La pittura astratta nasce con un pittore russo che amava assai i dischi de La Voce Del Padrone, quelli con il cane che ascolta un disco da quella specie di trombone, e si faceva perciò chiamare Can-dischi (oggi il progresso della tecnica ha fatto sì che sono i cani stessi a incidersi direttamente le registrazioni).

Can-dischi usava ascoltare i suoi cantanti preferiti facendo yoga, di solito a testa in giù. In quella posizione poteva anche guardare sotto le gonne delle modelle, il che era proprio un bel vedere, e anche un bel sedere. Ma un giorno, mentre stava in quella precaria postura, gli fu messo uno specchio davanti alla faccia, e il Nostro si accorse che l’immagine, a differenza di quella dei quadri che da lì apparivano tutti rovesci, pareva proprio diritta.

La cosa lo stupì molto. Fu allora che sentenziò il famoso Teorema di Can-dischi: un corpo immerso nell’acqua si salva, basta che non sia messo a testa in giù. Detto fatto, immerse tutti i suoi lavori in una vasca piena, dove i colori si mischiarono e dopo un po’ non si riconobbe più nulla. Era nata la pittura astratta.

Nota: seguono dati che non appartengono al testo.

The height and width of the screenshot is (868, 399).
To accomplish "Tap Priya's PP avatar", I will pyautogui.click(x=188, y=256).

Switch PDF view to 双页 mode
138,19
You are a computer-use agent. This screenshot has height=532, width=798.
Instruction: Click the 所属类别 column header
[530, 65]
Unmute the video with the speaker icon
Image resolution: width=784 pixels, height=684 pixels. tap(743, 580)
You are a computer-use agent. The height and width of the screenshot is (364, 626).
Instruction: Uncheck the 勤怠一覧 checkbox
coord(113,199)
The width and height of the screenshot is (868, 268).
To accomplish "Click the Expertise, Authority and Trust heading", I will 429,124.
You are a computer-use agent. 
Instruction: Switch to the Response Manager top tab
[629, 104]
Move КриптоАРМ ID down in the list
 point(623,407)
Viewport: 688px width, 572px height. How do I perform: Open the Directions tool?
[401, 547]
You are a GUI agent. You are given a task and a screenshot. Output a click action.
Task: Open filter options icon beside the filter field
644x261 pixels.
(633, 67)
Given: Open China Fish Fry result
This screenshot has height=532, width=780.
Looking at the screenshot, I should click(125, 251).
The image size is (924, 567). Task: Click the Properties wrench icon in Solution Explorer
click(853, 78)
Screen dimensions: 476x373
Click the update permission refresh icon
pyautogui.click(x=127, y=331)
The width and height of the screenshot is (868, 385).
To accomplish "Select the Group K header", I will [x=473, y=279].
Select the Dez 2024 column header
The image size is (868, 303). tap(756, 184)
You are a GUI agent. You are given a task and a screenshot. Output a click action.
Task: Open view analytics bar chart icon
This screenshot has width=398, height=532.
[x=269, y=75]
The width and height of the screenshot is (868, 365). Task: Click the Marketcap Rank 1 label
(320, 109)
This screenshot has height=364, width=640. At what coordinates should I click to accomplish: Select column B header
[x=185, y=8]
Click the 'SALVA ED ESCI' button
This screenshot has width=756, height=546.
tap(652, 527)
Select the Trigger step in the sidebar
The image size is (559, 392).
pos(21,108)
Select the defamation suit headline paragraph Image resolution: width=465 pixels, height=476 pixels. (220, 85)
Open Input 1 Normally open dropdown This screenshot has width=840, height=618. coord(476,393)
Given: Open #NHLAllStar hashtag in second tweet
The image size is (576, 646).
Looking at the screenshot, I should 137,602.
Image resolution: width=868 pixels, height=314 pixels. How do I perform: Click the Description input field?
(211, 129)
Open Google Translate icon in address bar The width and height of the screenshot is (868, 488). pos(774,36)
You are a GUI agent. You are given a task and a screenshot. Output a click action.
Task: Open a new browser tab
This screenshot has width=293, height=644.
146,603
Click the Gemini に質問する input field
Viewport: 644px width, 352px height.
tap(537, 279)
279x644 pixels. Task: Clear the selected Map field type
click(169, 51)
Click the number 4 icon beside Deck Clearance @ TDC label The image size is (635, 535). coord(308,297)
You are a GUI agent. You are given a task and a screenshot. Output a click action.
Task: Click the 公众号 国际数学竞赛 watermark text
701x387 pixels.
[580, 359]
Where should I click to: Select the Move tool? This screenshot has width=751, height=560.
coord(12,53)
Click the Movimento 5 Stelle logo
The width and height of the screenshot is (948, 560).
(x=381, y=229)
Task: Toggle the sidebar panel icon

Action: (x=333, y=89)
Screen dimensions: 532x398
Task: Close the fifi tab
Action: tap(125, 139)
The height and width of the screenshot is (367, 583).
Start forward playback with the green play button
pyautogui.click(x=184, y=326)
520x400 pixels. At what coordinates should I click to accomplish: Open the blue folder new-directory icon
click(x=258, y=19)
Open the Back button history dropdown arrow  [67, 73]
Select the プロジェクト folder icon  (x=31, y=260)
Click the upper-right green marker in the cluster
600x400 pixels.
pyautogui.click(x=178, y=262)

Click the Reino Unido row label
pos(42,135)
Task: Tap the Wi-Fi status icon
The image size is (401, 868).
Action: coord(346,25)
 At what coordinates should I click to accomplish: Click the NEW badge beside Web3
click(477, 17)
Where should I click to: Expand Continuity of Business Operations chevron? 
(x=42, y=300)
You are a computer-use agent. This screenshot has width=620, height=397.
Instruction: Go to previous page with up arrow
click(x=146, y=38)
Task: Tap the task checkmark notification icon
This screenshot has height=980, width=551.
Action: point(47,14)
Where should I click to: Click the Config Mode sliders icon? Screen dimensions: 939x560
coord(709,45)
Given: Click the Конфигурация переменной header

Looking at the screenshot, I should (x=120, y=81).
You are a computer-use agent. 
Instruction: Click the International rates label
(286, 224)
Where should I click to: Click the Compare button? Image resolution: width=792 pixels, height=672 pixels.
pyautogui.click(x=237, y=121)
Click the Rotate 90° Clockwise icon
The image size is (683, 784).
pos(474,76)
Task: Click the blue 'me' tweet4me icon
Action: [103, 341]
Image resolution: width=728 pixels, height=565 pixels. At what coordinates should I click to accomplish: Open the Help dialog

La cosa fu molto osteggiata dalle sue modelle, che rischiavano di rimanere disoccupate. Pertanto, mosso a pietà, il Nostro continuò ad usarle mettendosele davanti a testa in giù e modificando un poco il loro compito; per esempio, se prima dovevano stare ferme ma potevano parlare ogni tanto, ora parlare era divenuto impossibile, mentre qualche movimento era, al contrario, gradito.

Per siffatto motivo Can-dischi ebbe molti imitatori - e anche molte modelle. Il più furbo di essi fu Klee (un tizio assolutamente anonimo, tanto che quando lo vedevano tutti dicevano “Ch’l’è ?2, e così il soprannome gli rimase attaccato – il ch fu poi trasformato in k durante il Nazismo). Ch’l’è/Klee, che insegnava all’asilo, prese a sfruttare per sé il lavoro dei bimbetti: loro gli dipingevano i quadri, poi lui li firmava tutti, sceglieva i migliori, li teneva per sé, e vendeva i peggiori. Pertanto ebbe una produzione enorme, divenne ricco, la fame gli passò e la fama aumentò a dismisura. Naturalmente molti cercarono di imitarlo, finché un certo Du Buffet non rovesciò l’impianto della cosa e si mise lui stesso a creare quadri che poi attribuiva ai bambini. In tal modo la sua fama diminuì e la fame aumentò, come dimostra anche il nome di Du Buffet.

L’impiego della mano d’opera infantile è una grande vergogna della pittura moderna, culminata recentemente nell’opera di un innominabile americano che ruba i palloncini ai bambini e li vende a peso d’oro, anzi, di più, perché a ben vedere non pesano quasi nulla.